_TASK PROMPT:_
Copy, from the entries below, each line in which the string "dropdown" appears.

_INFORMATION GIVEN:_
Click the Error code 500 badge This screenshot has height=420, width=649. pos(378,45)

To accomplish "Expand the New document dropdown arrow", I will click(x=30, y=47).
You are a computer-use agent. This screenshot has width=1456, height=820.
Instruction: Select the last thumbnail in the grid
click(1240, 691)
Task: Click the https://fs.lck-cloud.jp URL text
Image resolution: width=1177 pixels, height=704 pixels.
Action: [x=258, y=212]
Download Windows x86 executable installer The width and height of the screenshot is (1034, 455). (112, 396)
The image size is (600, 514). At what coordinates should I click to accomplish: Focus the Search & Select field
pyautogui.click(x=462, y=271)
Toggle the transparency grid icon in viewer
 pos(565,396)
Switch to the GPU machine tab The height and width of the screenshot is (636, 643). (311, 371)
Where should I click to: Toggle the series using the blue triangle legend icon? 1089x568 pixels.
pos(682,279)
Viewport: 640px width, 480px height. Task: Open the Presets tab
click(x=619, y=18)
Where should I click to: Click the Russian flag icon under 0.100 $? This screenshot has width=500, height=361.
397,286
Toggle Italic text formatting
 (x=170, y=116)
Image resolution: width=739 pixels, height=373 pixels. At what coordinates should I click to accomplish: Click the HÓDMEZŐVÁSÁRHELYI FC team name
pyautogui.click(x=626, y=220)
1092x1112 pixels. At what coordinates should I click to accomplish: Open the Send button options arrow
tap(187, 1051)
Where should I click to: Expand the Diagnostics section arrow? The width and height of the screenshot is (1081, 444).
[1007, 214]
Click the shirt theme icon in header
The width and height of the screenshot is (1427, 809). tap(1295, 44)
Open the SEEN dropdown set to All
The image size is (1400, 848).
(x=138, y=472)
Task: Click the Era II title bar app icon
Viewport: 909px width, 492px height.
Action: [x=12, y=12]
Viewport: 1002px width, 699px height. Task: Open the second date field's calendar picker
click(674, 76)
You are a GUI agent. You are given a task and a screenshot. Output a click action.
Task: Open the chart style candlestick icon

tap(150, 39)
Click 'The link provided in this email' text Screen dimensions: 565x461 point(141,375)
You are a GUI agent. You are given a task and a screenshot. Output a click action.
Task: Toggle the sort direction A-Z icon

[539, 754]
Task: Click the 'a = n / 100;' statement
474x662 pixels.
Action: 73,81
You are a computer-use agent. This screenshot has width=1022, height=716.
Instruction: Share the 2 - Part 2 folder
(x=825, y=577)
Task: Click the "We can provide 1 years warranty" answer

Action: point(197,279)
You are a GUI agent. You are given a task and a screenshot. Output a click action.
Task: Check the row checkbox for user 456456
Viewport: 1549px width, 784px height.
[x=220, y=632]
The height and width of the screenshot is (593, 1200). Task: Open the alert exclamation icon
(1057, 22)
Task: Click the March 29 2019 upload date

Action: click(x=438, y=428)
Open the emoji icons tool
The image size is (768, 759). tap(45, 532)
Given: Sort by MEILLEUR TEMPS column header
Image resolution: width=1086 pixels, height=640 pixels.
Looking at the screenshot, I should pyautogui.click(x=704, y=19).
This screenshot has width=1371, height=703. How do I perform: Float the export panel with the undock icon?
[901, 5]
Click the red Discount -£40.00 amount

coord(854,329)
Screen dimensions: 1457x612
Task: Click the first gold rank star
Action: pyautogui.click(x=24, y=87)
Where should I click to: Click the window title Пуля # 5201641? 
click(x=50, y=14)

_EXERCISE RESPONSE:_
To accomplish "Expand the New document dropdown arrow", I will click(x=30, y=47).
Open the SEEN dropdown set to All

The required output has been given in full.